Published 7:57 am Friday, May 1, 2015

The Southampton County Board of Supervisors approved at Monday evening’s board meeting the appropriation of $236,752.82 in revenue from various sources and programs to Southampton County Public Schools.

County Administrator Michael W. Johnson said that the increase in local funding will not help cushion the blow of the almost $900,000 deficiency in state funding, though, as it is earmarked for specific expenditures outside of the operating budget, such as tuition, day care, insurance, health care and other academic costs.

The amount also includes a 21st Century Community Learning Center grant to establish a program that provides students with academic enrichment opportunities, counseling, character education, entrepreneurial education, drug and violence prevention programming, art, music, recreational activities and technology education.

“The state revenue shortfall in the current fiscal year is being managed by the school board and administration through expenditure reductions, and the appropriations approved (Monday) night and in February won’t affect that,” Johnson said.

The February resolution to which Johnson referred appropriated $127,388.06 in local revenue to Southampton schools. Of that amount, $101,101.63 was donated to the school for various charitable purchases, including a piano and continued work on the high school’s track.

This coincides with the two boards working toward the adoption of the budget for the 2016 fiscal year. The problem regarding lack of state funding remains, as the projected revenue falls short of the Virginia Department of Education’s total enrollment projection of 2,721 students within the Southampton County School District. With said population, the school would have pulled in more than $18.2 million in state revenue.

However, February’s data showed student enrollment at only 2,607 students, 114 fewer than had been projected. This translates to a total shortfall of $934,097.
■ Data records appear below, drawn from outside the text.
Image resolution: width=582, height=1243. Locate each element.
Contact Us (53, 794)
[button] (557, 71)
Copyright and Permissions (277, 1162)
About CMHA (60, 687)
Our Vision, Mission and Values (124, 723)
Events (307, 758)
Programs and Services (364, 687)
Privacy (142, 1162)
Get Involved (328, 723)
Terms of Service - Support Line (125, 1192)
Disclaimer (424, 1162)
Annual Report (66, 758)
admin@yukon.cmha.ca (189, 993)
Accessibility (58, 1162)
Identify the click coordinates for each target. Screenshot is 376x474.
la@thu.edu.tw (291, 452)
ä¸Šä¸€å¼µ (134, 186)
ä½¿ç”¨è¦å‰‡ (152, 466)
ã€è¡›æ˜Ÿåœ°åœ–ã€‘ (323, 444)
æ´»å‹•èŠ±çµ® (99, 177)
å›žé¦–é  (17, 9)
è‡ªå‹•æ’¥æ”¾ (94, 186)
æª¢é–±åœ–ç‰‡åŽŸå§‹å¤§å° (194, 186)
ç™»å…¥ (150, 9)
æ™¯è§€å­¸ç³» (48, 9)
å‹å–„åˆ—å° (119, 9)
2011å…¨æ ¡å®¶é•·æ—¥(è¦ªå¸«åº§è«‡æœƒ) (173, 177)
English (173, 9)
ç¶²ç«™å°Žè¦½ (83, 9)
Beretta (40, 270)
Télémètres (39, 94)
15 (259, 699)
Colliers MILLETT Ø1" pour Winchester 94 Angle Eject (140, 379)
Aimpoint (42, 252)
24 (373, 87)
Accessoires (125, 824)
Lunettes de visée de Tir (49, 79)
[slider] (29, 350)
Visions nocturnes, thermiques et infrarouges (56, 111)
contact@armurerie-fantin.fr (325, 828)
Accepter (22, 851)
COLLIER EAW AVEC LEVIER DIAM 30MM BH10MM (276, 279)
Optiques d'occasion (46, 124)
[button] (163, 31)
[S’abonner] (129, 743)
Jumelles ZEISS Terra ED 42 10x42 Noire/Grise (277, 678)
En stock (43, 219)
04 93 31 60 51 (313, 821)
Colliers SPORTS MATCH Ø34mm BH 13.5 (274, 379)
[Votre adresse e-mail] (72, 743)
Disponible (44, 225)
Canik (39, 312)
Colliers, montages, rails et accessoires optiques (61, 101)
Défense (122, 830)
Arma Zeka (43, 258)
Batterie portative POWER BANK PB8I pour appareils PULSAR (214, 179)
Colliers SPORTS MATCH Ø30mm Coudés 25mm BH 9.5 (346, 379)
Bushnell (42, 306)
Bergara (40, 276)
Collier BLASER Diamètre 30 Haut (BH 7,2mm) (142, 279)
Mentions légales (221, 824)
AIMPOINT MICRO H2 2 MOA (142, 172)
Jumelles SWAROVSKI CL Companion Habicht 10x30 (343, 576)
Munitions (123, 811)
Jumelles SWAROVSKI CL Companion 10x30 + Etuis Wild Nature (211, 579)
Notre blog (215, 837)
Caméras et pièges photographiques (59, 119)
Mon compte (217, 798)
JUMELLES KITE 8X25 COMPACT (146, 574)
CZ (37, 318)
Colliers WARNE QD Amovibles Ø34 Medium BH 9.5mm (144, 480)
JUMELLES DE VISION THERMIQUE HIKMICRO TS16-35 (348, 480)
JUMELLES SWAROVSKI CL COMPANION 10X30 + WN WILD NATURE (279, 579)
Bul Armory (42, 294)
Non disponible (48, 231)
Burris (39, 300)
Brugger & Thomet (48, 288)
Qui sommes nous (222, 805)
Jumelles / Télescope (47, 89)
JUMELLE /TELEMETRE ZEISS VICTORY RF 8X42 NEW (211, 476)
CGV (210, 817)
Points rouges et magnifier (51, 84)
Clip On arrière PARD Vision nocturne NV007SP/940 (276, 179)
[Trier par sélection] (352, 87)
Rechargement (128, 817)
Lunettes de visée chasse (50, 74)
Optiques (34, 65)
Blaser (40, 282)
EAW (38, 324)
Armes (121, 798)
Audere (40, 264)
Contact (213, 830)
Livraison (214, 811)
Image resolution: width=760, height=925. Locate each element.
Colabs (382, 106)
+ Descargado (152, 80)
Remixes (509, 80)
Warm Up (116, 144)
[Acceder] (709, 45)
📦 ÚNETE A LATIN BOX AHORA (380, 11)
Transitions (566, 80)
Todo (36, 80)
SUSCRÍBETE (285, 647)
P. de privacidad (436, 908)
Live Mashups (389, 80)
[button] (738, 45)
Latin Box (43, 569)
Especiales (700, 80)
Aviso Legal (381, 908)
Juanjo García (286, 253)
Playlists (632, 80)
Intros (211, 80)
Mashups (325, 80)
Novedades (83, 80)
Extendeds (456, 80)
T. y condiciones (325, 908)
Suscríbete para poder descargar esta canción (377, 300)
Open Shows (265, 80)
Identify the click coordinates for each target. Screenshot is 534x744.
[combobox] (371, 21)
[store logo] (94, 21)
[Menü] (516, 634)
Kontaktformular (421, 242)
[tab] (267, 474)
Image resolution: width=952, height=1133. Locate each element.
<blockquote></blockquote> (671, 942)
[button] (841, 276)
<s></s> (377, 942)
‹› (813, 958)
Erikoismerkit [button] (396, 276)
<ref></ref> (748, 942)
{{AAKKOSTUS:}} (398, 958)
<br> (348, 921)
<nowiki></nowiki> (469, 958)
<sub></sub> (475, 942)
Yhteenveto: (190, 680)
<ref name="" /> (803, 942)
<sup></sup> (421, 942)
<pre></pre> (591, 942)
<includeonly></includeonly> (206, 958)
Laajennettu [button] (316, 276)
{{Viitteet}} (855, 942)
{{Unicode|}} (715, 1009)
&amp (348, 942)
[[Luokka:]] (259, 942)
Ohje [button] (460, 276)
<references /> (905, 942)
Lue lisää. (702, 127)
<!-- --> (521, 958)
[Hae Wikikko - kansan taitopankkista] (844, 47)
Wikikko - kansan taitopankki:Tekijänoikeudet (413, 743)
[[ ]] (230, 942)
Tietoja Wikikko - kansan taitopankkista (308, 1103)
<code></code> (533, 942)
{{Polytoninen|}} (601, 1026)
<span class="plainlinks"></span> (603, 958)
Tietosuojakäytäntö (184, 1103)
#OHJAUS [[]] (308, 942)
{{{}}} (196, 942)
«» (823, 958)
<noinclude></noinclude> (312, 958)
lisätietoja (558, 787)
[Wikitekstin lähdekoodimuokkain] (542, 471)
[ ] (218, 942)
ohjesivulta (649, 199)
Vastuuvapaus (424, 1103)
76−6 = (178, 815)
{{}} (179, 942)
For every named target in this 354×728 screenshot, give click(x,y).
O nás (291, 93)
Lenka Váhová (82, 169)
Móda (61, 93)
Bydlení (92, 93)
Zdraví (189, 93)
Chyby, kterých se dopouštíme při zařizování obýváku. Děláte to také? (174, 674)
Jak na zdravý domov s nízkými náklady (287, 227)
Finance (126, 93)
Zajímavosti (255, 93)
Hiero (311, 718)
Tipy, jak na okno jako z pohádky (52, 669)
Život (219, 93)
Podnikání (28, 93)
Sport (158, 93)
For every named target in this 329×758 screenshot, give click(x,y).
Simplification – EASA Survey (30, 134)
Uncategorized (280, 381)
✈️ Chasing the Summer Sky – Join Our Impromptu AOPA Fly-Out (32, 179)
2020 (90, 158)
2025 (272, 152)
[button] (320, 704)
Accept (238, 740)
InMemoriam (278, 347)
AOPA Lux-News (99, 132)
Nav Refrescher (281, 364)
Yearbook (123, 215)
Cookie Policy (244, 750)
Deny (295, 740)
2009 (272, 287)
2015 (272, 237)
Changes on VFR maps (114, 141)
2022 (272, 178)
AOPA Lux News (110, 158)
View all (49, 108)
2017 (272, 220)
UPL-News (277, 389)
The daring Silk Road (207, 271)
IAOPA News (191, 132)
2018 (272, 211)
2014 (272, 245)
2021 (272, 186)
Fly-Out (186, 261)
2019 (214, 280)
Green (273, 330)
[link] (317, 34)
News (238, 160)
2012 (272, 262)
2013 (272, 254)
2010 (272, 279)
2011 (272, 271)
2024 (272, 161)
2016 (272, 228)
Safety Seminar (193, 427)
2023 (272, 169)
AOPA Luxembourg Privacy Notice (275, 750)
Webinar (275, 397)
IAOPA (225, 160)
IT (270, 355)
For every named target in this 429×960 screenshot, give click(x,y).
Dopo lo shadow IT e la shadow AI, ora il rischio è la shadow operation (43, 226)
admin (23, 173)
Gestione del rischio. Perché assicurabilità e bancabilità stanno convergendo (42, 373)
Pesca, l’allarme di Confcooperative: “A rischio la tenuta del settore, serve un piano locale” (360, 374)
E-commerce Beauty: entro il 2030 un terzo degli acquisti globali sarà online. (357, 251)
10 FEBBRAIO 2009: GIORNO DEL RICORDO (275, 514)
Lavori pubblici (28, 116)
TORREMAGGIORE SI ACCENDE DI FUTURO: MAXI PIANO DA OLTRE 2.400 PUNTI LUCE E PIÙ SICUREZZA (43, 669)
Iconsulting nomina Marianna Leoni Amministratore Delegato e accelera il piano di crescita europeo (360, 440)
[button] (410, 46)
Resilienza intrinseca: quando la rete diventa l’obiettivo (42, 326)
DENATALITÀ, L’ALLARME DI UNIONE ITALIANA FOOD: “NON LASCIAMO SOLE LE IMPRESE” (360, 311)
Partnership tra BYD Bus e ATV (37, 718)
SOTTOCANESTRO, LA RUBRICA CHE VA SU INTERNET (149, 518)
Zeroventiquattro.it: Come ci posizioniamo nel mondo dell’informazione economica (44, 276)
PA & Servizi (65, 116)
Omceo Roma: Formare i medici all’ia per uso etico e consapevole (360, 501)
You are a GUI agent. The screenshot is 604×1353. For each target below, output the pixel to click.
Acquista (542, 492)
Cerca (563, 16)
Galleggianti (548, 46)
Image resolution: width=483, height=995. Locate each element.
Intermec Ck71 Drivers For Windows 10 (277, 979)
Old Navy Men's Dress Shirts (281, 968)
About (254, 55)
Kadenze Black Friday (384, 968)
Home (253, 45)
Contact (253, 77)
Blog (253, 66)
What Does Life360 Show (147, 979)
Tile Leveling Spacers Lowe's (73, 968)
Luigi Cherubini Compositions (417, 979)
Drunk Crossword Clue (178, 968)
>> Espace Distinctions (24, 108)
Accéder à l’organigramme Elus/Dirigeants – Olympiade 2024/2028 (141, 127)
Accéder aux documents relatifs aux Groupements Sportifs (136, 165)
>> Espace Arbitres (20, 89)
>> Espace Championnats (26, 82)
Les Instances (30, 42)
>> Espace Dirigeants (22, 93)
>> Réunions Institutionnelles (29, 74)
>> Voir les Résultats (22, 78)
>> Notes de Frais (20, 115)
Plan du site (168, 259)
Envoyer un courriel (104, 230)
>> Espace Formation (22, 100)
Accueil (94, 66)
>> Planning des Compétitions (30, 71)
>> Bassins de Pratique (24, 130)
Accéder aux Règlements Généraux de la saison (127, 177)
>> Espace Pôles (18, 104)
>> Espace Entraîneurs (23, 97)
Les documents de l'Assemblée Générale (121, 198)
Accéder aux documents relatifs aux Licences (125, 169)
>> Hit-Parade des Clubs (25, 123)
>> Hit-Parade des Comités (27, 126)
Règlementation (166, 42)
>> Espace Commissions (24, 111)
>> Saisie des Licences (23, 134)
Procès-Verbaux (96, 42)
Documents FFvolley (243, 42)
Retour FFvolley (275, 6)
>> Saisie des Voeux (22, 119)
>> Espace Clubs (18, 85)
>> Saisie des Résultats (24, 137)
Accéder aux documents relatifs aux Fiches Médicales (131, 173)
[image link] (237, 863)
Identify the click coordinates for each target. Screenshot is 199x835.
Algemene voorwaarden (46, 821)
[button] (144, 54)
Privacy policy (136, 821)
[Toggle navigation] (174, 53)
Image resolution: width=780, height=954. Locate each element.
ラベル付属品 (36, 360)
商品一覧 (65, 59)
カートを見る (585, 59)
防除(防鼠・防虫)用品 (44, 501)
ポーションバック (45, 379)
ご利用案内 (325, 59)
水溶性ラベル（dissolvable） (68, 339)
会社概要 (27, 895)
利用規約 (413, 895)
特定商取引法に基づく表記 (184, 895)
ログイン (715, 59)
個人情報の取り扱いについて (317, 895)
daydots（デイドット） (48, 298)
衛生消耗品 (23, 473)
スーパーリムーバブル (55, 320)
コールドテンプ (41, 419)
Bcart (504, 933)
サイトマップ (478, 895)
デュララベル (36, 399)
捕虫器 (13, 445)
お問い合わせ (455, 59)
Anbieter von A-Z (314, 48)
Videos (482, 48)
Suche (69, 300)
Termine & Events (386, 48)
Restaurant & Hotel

Following that February meeting, Johnson said that Southampton Superintendent Dr. Alvera J. Parrish and the rest of the school board assured the county that the aforementioned shortfall was not expected, and offered additional means by which to compensate. To his understanding, much of the deficit has been — or will be — absorbed by the school’s decision to not fill vacant positions.

The latest data, compiled in mid-April, was more favorable to the county and the school, as it counted an additional 38 students and adjusted the shortfall to $892,000.

“Unquestionably, the biggest challenge with this budget is how Southampton County Public Schools can manage with $892,000 less in state funding. If local revenues were available to plug the gap. I’d have already included them. But they’re not,” Johnson said in a letter to the board of supervisors leading up toward the monthly budgetary meeting. “Any additional increase in local funding for the schools will have to be supported by a new revenue stream — code speak for increasing taxes. That’s a policy decision that the board will need to consider as we progress through the budget adoption process.”

Simply put, Johnson said that state revenue is decreasing while local revenue is increasing.

“Actual state revenue for Southampton County Public Schools was $19.35 million in FY 2009; a total of $17.27 million is projected in FY 2016, a net decrease of $2.08 million. Conversely, $9.23 million of local revenue was appropriated to Southampton County Schools in FY 2009; $11.52 million is proposed in FY 2016, a net annual increase of $2.29 million.

“You see where this is going, and, unfortunately, it is not sustainable,” he said. “The county simply does not have enough resources to continue making up for the decreases in state funding.”